Designated organization

(4) The Minister may designate organizations or institutions to assess language proficiency for the purposes of this section and shall, for the purpose of correlating the results of such an assessment by a particular designated organization or institution with the benchmarks referred to in subsection (2), establish the minimum test result required to be awarded for each ability and each level of proficiency in the course of an assessment of language proficiency by that organization or institution in order to meet those benchmarks.

Conclusive evidence

(5) The results of an assessment of the language proficiency of a foreign national by a designated organization or institution and the correlation of those results with the benchmarks in accordance with subsection (4) are conclusive evidence of the foreign national’s proficiency in an official language of Canada for the purposes of this section.

[21]      The applicant argues that in the absence of a similar listing of salary as a These provisions may be contrasted with the provisions in the Regulations on the federal skilled worker (FSW) class, which specifically contemplate review of salary as part of the eligibility determination. More specifically, the Regulations require that, in the case of an FSW application, an applicant’s prospective employer must obtain a labour market opinion from HRSDC, which is to be premised in part on the determination that the “wages offered to the skilled worker are consistent with the prevailing wage rate for the occupation” in Canada (clause 82(2)(c)(ii)(C) of the Regulations).

[22]      The applicant argues that in the absence of a similar listing of salary as a relevant criterion in the evaluation of experience for purposes of the Canadian experience class (in either the Regulations or the NOC Code provisions), an officer is prohibited from considering salary as one of the factors to be weighed in assessing whether an applicant has the requisite experience in one of the listed NOC classes. The applicant asserts that an officer who considers salary in evaluating the nature of an applicant’s Canadian work experience for purposes of eligibility as a member of the Canadian experience class fetters his or her discretion and imposes criteria that Parliament never intended. In this regard, the applicant relies on Cheng v.

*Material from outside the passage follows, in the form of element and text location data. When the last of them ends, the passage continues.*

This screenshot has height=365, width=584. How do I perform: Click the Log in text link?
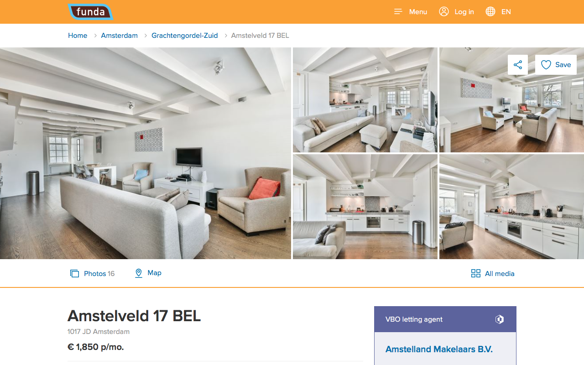tap(464, 12)
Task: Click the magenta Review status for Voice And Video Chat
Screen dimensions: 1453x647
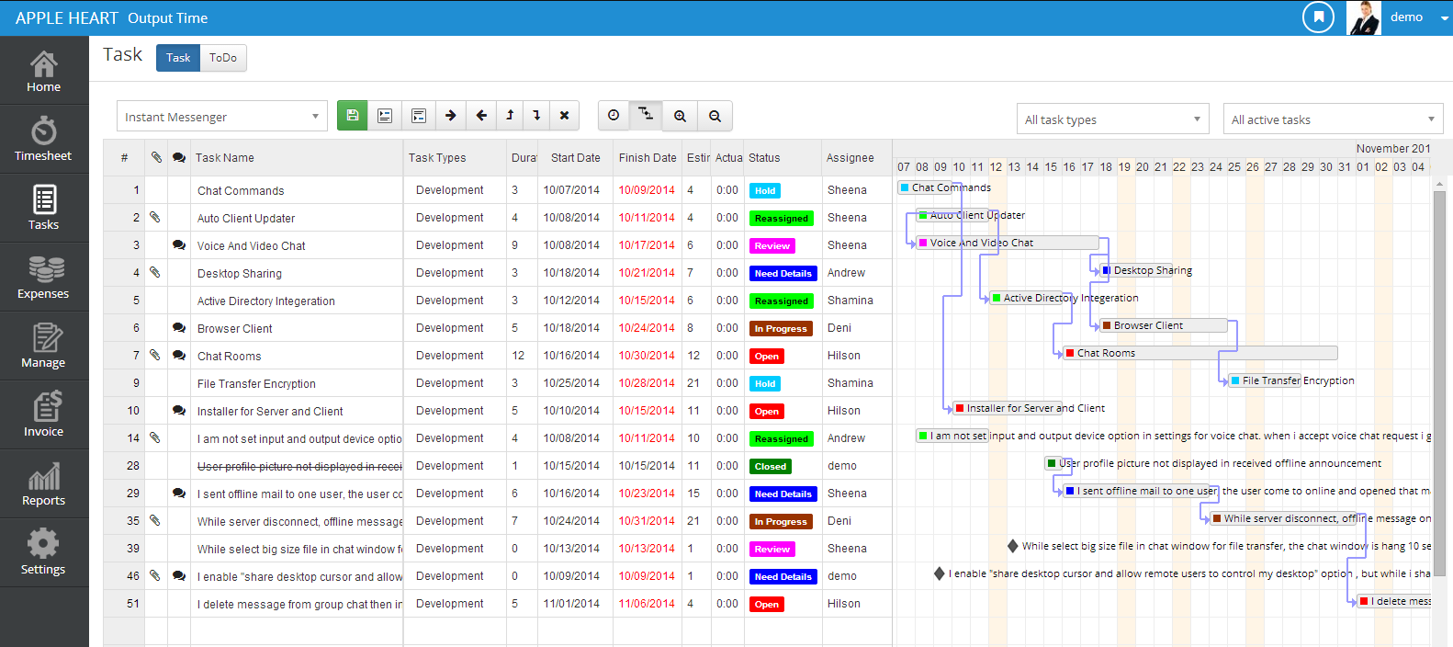Action: point(772,245)
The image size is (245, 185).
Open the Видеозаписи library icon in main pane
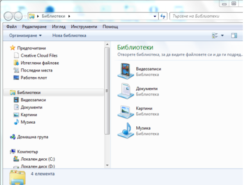pos(126,71)
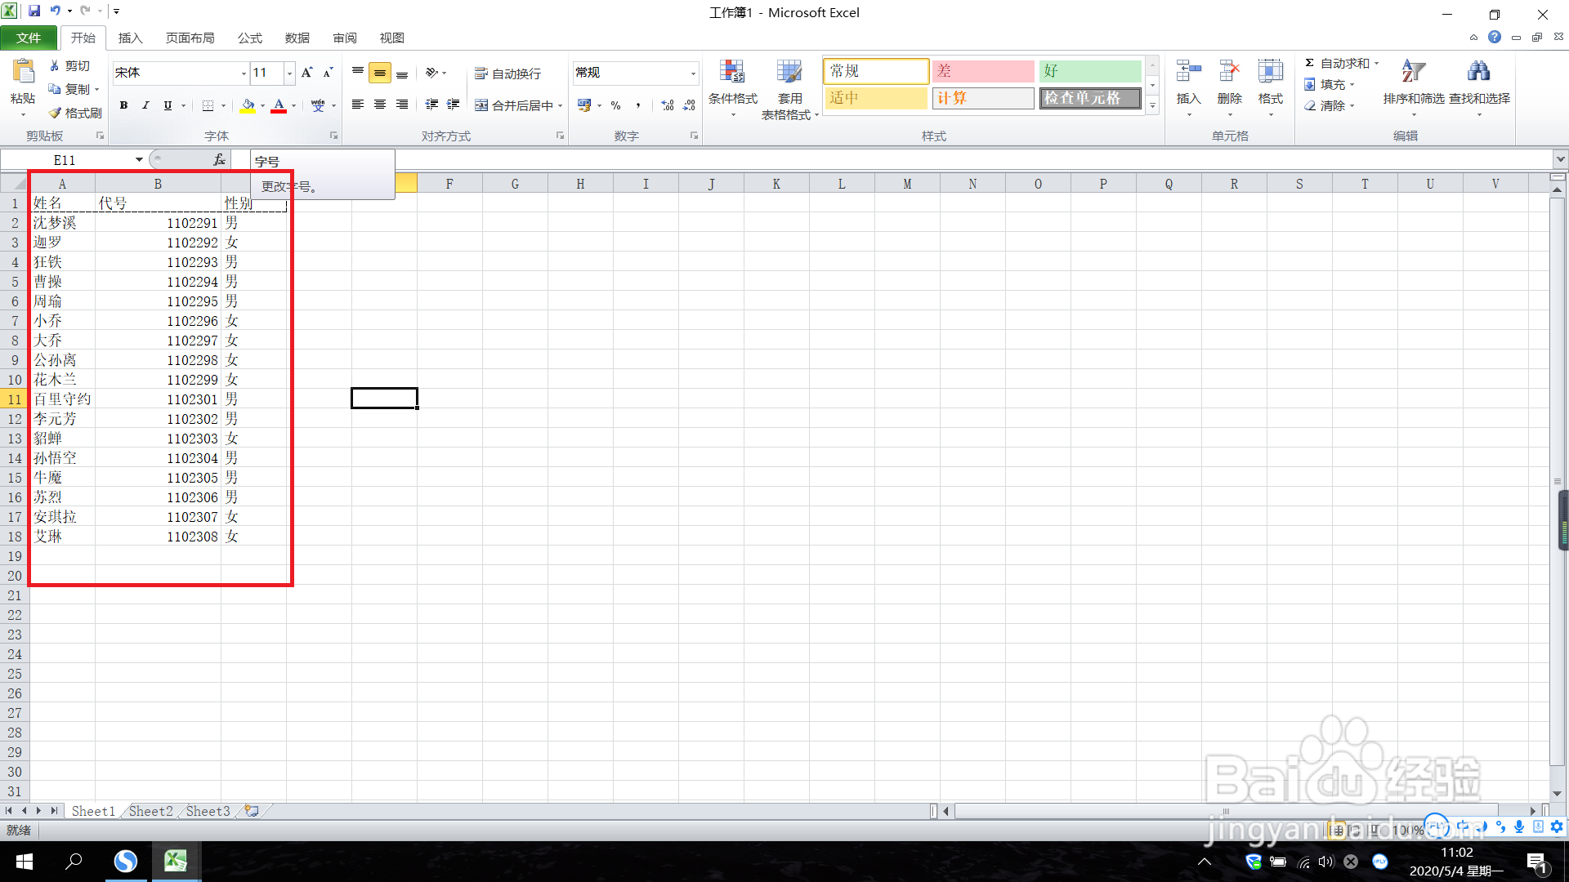The width and height of the screenshot is (1569, 882).
Task: Toggle bold formatting
Action: point(123,105)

Canada (Secretary of State) (1994), 83 F.T.R. 259 (Cheng); and Tam v. Canada (Minister of Citizenship and Immigration), 1997 CanLII 16712, 130 F.T.R. 237 (Tam), where visa officers were found to have impermissibly fettered their discretion when they imported a requirement that an applicant be engaged in overall management and performance of the business in order to meet the definitions contained in the investor and entrepreneur classes. In Cheng, Justice Cullen summarized the finding upon which the applicant relies, in the following way (at paragraph 9):

This strict reading of the definition of investor is not consistent with the policies of Immigration Canada, as set out in the Regulations or expressed in the guidelines. It is not intended that the applicant operate a wholly-owned business or a wholly-owned undertaking. That interpretation is clearly wrong and the addition of such a criteria does amount to an error of law which adversely affected the exercise of her jurisdiction and which warrants referring the matter back to a different Immigration Officer for redetermination. Essentially, by imposing her own criteria for the definition of investor on the circumstances of the applicant, the Officer has fettered her discretion. Further, unless and until some new guidelines are introduced, the parties affected by the policy are entitled to be treated in a consistent manner, not to the arbitrary addition of criteria by each particular Immigration Officer.

The applicant urges that similar reasoning be applied here.

[23]      I do not believe it should be. In the first place, it is debatable whether there remains any place for the concept of the fettering of discretion as an independent ground of review, in light of the recent developments in administrative law, commencing with the decision of the Supreme Court of Canada in Dunsmuir. In Dunsmuir and the cases that follow it, the Supreme Court has traced a single basis for the evaluation by reviewing courts of the content of administrative tribunals’ decisions, namely, the evaluation of whether or not they are reasonable or correct. As Justice Stratas recently noted in Stemijon Investments Ltd. v. Canada (Attorney General), 2011 FCA 299, 341 D.L.R. (4th) 710, at paragraph 23, the concept of fettering discretion lives “uncomfortably” with the approach to judicial review that has been endorsed by the Supreme Court since Dunsmuir.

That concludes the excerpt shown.